Prompt
If a line in the listing contains "sidebar", copy it out whole.

Entries provided
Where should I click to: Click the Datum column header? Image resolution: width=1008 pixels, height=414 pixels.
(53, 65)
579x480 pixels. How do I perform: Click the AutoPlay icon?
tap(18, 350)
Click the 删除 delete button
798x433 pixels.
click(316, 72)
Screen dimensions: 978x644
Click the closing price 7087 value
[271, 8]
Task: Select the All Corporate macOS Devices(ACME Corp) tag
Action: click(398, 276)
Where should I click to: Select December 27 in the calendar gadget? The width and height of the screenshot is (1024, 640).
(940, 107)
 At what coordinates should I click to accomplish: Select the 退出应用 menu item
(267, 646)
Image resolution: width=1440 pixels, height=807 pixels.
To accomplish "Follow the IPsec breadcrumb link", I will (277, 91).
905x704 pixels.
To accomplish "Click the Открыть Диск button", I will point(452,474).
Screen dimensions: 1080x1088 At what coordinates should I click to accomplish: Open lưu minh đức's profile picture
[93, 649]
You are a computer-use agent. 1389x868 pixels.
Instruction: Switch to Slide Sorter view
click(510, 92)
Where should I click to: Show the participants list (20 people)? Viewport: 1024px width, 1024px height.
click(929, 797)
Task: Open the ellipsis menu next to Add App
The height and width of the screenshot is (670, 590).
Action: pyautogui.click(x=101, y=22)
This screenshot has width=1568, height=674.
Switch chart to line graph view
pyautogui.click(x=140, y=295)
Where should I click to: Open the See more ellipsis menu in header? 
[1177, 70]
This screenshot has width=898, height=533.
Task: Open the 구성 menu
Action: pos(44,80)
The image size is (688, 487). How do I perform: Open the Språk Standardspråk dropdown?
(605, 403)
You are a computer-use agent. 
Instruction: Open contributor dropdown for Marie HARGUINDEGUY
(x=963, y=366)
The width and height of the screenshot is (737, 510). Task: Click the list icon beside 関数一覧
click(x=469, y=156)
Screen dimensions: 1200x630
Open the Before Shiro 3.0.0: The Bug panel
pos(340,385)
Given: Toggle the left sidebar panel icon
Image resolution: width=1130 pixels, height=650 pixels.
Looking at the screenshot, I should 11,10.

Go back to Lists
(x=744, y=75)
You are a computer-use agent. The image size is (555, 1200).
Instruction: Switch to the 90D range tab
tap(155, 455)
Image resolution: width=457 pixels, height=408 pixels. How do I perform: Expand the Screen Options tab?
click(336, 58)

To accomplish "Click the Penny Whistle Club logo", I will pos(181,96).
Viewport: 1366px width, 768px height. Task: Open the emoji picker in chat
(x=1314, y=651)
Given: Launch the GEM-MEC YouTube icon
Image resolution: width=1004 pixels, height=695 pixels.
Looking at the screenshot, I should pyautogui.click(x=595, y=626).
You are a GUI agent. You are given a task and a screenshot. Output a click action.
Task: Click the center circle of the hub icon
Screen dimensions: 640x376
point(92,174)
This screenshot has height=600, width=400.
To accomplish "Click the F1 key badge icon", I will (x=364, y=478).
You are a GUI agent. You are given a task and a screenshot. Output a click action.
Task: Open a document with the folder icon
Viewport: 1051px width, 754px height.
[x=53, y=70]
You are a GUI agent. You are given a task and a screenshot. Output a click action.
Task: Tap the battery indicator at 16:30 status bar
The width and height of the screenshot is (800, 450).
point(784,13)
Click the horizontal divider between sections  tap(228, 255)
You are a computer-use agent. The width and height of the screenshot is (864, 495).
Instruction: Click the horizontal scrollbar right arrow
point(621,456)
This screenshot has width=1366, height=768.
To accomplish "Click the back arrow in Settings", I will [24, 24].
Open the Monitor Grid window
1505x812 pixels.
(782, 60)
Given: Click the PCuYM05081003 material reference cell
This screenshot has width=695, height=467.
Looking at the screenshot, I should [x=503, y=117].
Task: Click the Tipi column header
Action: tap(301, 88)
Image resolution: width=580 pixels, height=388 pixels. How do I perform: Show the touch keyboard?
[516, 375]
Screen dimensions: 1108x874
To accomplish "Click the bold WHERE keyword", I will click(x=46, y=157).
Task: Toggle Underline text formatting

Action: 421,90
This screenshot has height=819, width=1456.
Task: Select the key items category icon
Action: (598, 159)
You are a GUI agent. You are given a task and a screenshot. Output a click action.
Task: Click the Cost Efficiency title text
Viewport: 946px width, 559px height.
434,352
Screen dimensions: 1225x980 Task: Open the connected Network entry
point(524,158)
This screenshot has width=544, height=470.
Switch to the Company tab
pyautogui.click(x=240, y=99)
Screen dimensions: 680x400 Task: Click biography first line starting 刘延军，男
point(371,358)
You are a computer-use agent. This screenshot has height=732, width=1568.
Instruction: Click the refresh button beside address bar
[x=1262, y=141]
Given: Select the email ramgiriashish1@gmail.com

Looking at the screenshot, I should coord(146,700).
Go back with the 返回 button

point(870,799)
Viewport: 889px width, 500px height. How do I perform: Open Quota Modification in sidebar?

Result
Given: Toggle the left sidebar panel icon
Viewport: 889px width, 500px height. How do I perform: Open Quota Modification in sidebar?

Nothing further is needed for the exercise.